Julien Grard, quant à lui, fait la généalogie des « narrative studies » à partir des travaux de Paul Ricœur et de leurs applications au travail social, à la formation des adultes, à la médecine et à la psychiatrie, pour finir avec la « mise à l’épreuve du chercheur ». Les auteurs analysent ensuite des exemples de programmes avec des sans-abri (Christian Laval), des usagers de drogues (Marie dos Santos), des malades mentaux (Baptiste Godrie), des parents de jeunes enfants (collectif) et des personnes accompagnées par la protection de l’enfance (Anne Rurka et Patrick Rousseau) ou en situation de handicap (Sandrine Amaré et Marielle Valran).
L’ouvrage se termine avec des réflexions sur les effets produits par de tels processus de recherche partagée, en y intégrant le témoignage d’une « survivante de la psychiatrie », « usagère-chercheure » (Anne-Laure Donskoy).
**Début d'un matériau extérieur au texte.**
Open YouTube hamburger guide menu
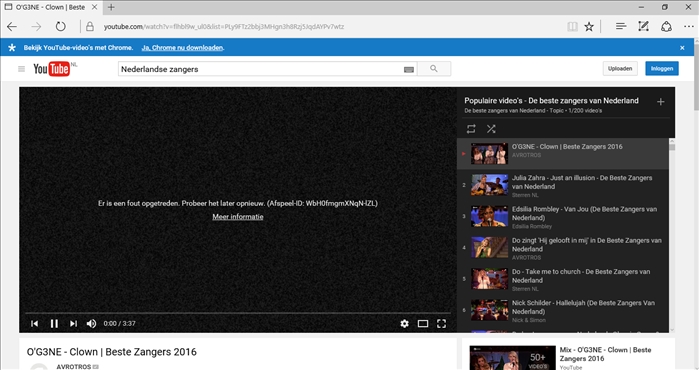Screen dimensions: 699x370 coord(21,69)
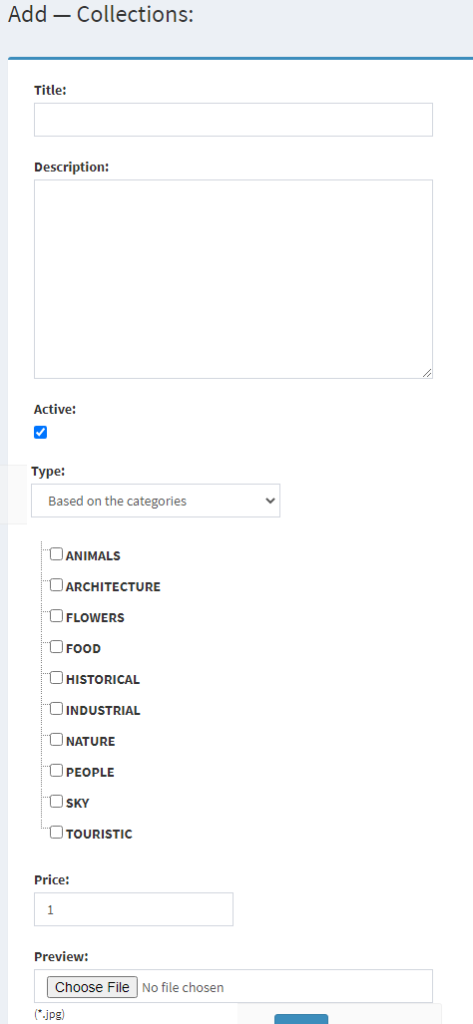The height and width of the screenshot is (1024, 473).
Task: Click inside the Description text area
Action: [x=233, y=279]
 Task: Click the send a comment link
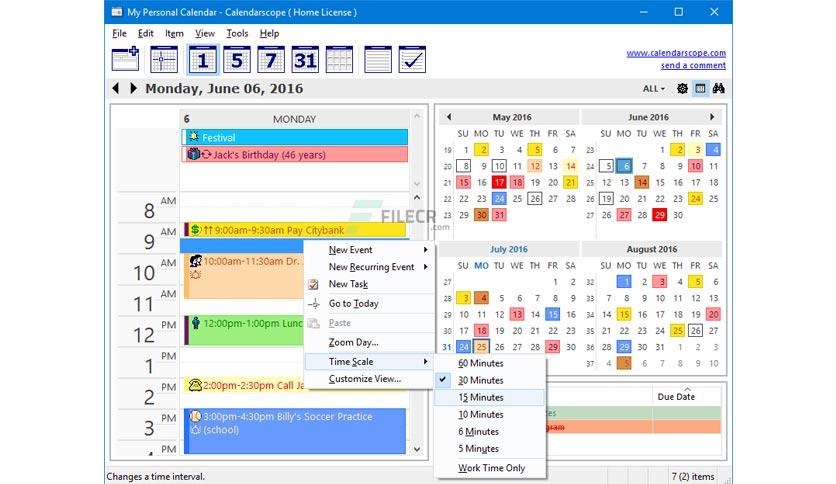tap(693, 66)
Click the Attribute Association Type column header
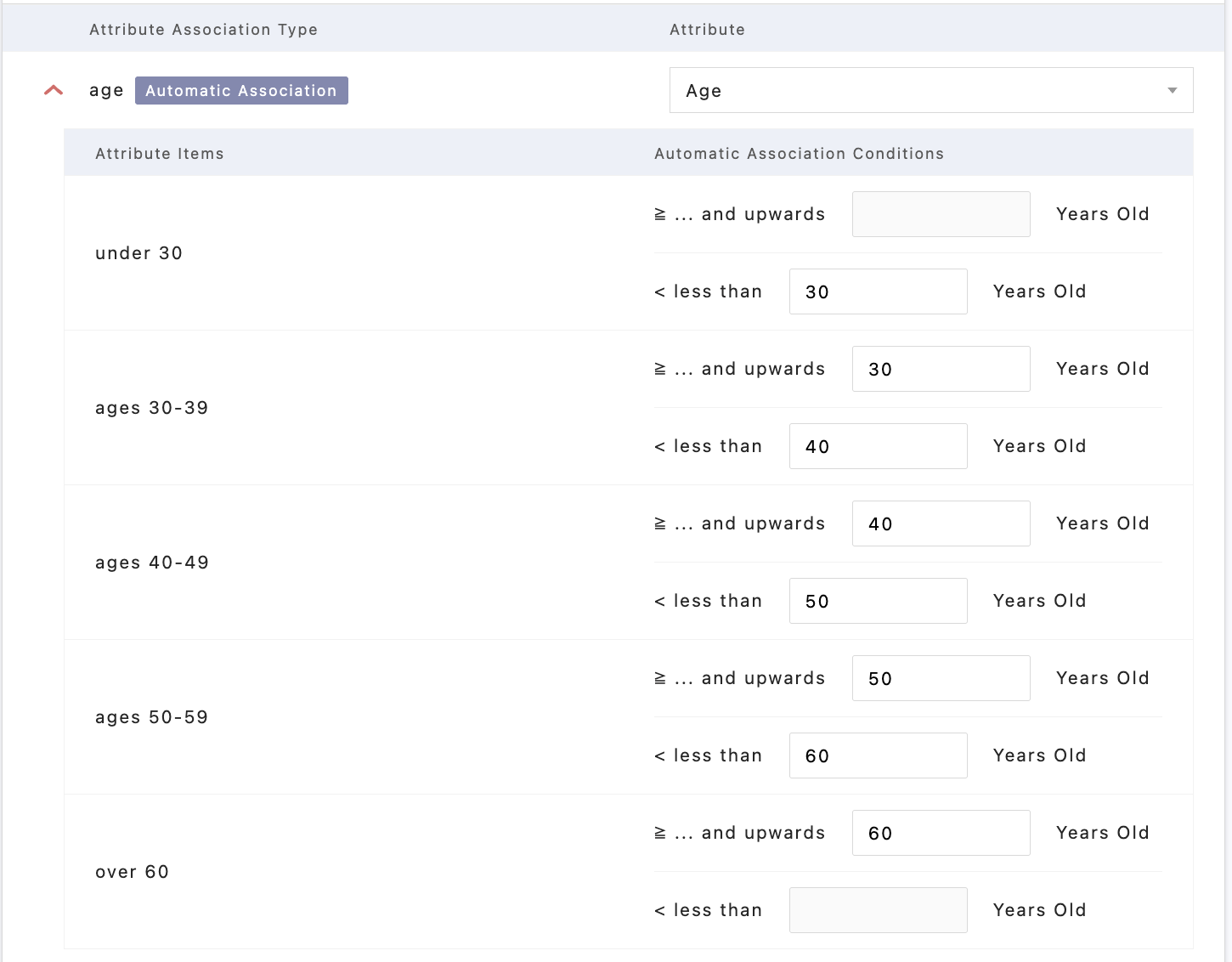 click(x=203, y=30)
Sandrine Amaré et Marielle Valran jugent ces processus « très disparates » en termes de participation, d’expertise, de visibilité ou d transformation des pratiques et des situations, voire de l’action politique.
Polarisées sur le travail social, ces réflexionssont néanmoins importantes pour la recherche en économie sociale et solidaire, qui ne peut pas considérer les acteurs comme de simples objets d’observation, des « échantillons », mais tente de s’inscrire dans des perspectives diverses de recherche-action, de recherche appliquée, de recherche-développement, etc., afin d’associer au maximum les principaux intéressés à la réflexion et à l’analyse sur leurs pratiques.
Cependant, la multitude des questions posées, des perspectives ouvertes et des analyses proposées, non synthétisées dans un chapitre conclusif, peut laisser le lecteur intéressé par la démarche un peu perplexe sur les difficultés de l’exercice et le choix des méthodes, comme sur les points de vigilance quant aux risques de détournement (vers un simple plaidoyer ou la pure critique) ou d’instrumentalisation (par les uns comme par les autres) de telles recherches.